:: Data to use

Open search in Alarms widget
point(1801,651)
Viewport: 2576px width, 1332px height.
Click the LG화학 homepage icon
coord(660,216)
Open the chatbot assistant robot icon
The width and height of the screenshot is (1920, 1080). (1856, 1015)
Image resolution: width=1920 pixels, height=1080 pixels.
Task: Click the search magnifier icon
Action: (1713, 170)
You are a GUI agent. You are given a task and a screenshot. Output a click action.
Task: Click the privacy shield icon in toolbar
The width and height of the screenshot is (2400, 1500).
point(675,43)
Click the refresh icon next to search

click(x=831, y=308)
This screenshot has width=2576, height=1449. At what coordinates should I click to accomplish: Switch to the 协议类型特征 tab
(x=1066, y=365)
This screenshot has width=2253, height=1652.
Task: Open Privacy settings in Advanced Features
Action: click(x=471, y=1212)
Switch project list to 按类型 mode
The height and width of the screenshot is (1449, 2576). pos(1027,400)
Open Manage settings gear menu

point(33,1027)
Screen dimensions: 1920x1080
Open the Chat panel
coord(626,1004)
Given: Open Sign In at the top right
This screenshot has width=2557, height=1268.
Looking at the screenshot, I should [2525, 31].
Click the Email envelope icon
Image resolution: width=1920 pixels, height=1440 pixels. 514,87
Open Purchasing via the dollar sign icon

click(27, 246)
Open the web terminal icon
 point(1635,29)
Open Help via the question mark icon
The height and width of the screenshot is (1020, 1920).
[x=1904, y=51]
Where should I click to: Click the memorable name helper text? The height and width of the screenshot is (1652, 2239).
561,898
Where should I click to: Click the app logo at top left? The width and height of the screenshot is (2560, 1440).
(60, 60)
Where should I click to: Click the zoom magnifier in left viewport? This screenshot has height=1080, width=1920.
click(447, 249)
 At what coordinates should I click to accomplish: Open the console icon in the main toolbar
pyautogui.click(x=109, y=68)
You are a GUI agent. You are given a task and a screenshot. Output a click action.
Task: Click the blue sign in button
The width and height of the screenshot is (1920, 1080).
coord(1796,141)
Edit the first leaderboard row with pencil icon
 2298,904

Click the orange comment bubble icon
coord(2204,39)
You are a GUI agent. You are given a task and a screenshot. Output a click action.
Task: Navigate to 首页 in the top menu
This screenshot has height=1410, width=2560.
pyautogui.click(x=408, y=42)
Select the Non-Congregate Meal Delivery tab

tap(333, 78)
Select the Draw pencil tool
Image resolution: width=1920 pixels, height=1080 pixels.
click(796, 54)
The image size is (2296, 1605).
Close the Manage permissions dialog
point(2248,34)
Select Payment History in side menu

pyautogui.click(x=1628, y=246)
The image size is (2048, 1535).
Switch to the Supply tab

::::

• Exercise brief:
The entries listed above are to be output exactly. Leave none out.

• Expected answer:
Open search in Alarms widget
point(1801,651)
Viewport: 2576px width, 1332px height.
Click the LG화학 homepage icon
coord(660,216)
Open the chatbot assistant robot icon
The width and height of the screenshot is (1920, 1080). (1856, 1015)
Image resolution: width=1920 pixels, height=1080 pixels.
Task: Click the search magnifier icon
Action: (1713, 170)
You are a GUI agent. You are given a task and a screenshot. Output a click action.
Task: Click the privacy shield icon in toolbar
The width and height of the screenshot is (2400, 1500).
point(675,43)
Click the refresh icon next to search

click(x=831, y=308)
This screenshot has width=2576, height=1449. At what coordinates should I click to accomplish: Switch to the 协议类型特征 tab
(x=1066, y=365)
This screenshot has width=2253, height=1652.
Task: Open Privacy settings in Advanced Features
Action: click(x=471, y=1212)
Switch project list to 按类型 mode
The height and width of the screenshot is (1449, 2576). pos(1027,400)
Open Manage settings gear menu

point(33,1027)
Screen dimensions: 1920x1080
Open the Chat panel
coord(626,1004)
Given: Open Sign In at the top right
This screenshot has width=2557, height=1268.
Looking at the screenshot, I should [2525, 31].
Click the Email envelope icon
Image resolution: width=1920 pixels, height=1440 pixels. 514,87
Open Purchasing via the dollar sign icon

click(27, 246)
Open the web terminal icon
 point(1635,29)
Open Help via the question mark icon
The height and width of the screenshot is (1020, 1920).
[x=1904, y=51]
Where should I click to: Click the memorable name helper text? The height and width of the screenshot is (1652, 2239).
561,898
Where should I click to: Click the app logo at top left? The width and height of the screenshot is (2560, 1440).
(60, 60)
Where should I click to: Click the zoom magnifier in left viewport? This screenshot has height=1080, width=1920.
click(447, 249)
 At what coordinates should I click to accomplish: Open the console icon in the main toolbar
pyautogui.click(x=109, y=68)
You are a GUI agent. You are given a task and a screenshot. Output a click action.
Task: Click the blue sign in button
The width and height of the screenshot is (1920, 1080).
coord(1796,141)
Edit the first leaderboard row with pencil icon
 2298,904

Click the orange comment bubble icon
coord(2204,39)
You are a GUI agent. You are given a task and a screenshot. Output a click action.
Task: Navigate to 首页 in the top menu
This screenshot has height=1410, width=2560.
pyautogui.click(x=408, y=42)
Select the Non-Congregate Meal Delivery tab

tap(333, 78)
Select the Draw pencil tool
Image resolution: width=1920 pixels, height=1080 pixels.
click(796, 54)
The image size is (2296, 1605).
Close the Manage permissions dialog
point(2248,34)
Select Payment History in side menu

pyautogui.click(x=1628, y=246)
The image size is (2048, 1535).
Switch to the Supply tab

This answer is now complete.